For a long time, we simply stopped reading books, especially fiction. I could blame the Internet for that—the Internet certainly exacerbated the problem, because I could feel merely from dicking around on the Internet that I'd read a lot of text when in fact I'd barely absorbed any information at all. It's far easier to react to Internet writing than it is to absorb and internalize it. All the same, the real problem was that we'd come to associate reading with trauma. Reading was something we did when we were in pain, as an escape, and more and more frequently reading was something we did only under unusually painful circumstances—we could read a book while on an awful job, for example, but we'd stop reading the book at home. It's only been in the last couple recent years that we've recovered the ability to read large slabs of reading at a sitting, but emotionally difficult material still tends to send our ADHD into overdrive. We still have to fight in order to stay focused on tough or dense reading material.

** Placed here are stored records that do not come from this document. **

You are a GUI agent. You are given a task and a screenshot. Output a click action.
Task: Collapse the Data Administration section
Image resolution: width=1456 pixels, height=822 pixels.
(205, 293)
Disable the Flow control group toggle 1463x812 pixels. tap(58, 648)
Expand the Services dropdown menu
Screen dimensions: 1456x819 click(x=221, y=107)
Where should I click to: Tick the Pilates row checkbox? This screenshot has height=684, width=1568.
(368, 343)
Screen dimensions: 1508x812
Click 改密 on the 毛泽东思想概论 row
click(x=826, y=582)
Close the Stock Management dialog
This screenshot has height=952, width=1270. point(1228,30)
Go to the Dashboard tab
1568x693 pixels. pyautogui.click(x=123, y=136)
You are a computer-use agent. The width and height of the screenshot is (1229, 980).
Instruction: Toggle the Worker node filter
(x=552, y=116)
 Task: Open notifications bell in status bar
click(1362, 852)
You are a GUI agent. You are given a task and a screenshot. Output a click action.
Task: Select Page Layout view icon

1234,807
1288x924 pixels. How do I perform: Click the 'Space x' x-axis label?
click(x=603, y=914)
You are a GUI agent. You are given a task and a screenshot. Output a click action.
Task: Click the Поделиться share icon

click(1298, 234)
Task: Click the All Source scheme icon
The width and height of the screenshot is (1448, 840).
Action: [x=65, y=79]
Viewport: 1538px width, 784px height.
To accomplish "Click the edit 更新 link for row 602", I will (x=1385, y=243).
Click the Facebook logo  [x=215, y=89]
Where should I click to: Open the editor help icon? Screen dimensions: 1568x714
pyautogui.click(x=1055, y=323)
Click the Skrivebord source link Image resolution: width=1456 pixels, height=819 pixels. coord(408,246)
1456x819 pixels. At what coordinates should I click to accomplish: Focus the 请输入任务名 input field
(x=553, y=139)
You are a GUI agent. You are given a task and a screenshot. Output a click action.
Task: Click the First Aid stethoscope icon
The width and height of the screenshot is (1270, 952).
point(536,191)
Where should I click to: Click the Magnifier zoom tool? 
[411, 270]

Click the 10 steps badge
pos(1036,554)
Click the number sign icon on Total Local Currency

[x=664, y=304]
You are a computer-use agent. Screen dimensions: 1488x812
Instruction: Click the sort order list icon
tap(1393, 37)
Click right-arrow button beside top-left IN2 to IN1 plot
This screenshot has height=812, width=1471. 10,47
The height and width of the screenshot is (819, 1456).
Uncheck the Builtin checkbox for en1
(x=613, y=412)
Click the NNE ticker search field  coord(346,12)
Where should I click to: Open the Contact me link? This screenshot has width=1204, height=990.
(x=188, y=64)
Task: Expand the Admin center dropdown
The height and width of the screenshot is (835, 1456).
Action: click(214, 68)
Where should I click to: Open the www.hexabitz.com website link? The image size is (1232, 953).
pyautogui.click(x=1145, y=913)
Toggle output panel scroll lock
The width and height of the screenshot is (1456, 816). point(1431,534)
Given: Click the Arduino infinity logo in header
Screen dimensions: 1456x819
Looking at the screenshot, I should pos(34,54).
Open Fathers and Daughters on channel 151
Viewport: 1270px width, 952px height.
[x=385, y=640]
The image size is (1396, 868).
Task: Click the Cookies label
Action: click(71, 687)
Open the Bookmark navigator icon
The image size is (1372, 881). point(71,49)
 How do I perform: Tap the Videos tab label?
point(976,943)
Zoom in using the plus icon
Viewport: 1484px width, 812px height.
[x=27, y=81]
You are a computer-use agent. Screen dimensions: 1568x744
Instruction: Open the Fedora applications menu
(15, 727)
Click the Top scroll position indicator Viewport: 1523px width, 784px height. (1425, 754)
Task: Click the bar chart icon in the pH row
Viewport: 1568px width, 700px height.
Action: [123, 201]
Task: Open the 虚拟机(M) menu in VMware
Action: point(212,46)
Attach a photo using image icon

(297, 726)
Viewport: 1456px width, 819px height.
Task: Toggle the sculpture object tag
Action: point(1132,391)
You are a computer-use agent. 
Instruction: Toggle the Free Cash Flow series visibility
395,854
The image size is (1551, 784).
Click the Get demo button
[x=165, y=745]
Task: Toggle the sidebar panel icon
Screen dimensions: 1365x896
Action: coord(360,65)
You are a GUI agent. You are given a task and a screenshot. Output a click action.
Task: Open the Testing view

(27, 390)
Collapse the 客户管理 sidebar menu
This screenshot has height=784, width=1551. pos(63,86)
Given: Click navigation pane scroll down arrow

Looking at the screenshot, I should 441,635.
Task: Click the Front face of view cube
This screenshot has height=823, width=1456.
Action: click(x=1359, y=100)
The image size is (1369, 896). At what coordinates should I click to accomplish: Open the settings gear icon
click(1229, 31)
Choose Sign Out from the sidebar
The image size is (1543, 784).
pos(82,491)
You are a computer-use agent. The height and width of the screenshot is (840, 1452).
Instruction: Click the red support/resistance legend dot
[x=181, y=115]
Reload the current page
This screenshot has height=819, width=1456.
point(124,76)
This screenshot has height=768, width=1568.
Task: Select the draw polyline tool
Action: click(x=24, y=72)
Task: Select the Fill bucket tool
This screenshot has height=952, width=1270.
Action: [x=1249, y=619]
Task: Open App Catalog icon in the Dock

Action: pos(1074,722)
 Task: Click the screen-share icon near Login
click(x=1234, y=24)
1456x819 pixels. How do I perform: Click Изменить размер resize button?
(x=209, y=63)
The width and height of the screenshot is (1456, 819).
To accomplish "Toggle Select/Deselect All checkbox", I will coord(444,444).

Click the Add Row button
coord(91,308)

I would like to work towards a self-imposed curriculum of study for ourselves, but I've been at a loss as to how to start. We're struggling against strong lingering inhibitions, surely of traumatic origin, that seem to hinder us from studying and notetaking. Kris starts writing in notebooks and then abandons them for days. We set out with vague morning ideas about studying something in particular and by the end of the day realize that we've blown it off—a pattern of behavior we recognize as aversive, but it's been difficult to fight it. Finally, somehow, we managed to stick at a very simple job: giving ourselves an overview of the divisions of the Quran into thirty ajzāʼ, which are intended to be approximately the same length and which cut through the boundaries of the 114 suwar or Surahs. I really hope I'm not messing up all the words. The Quran is the sort of study material that frustrates us the most. It's relatively unstructured and discursive, the Surahs aren't arranged in an obvious order, and one needs a huge amount of contextual information to get the most out of the text. And it's massive. My English-translated edition of the Quran has 1862 numbered pages.
But I figure: millions of people figure out how to study this vast tome. Surely we can make a start, at least.